• [TASK GOAL]:
Which of the lines below hold "target"? Please return each one.

• [DATA]:

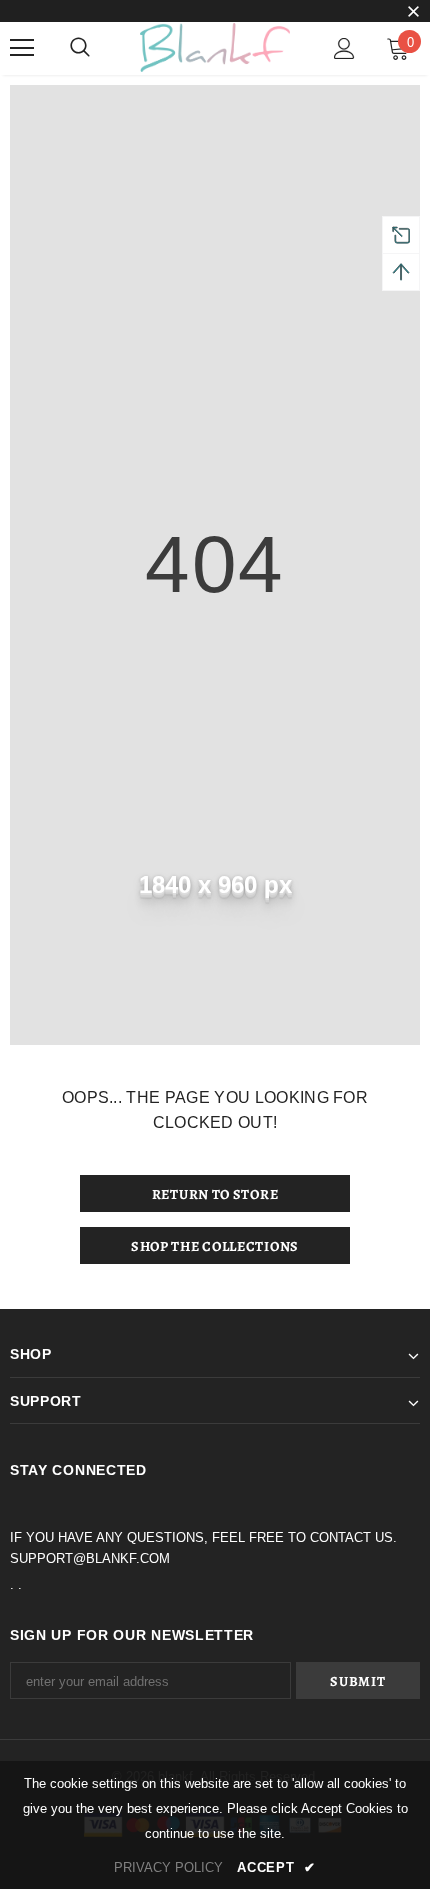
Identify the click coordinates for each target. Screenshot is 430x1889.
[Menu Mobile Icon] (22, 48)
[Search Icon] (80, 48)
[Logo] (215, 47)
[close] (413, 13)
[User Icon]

...

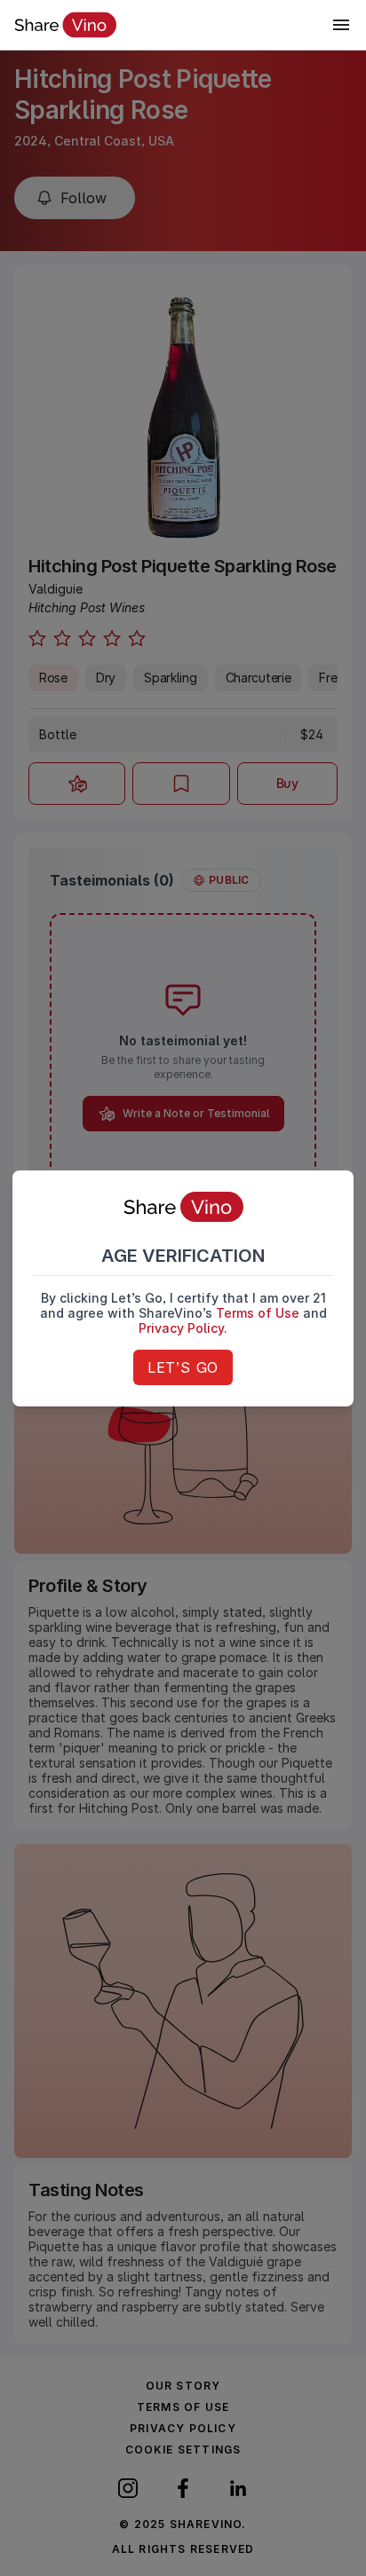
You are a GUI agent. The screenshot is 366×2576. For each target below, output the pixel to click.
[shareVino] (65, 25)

• [TASK RESPONSE]:
Identify the click coordinates for each target. Screenshot is 430x1889.
You are a GUI agent. The screenshot is 366×2576. For each target below, output the pixel to click.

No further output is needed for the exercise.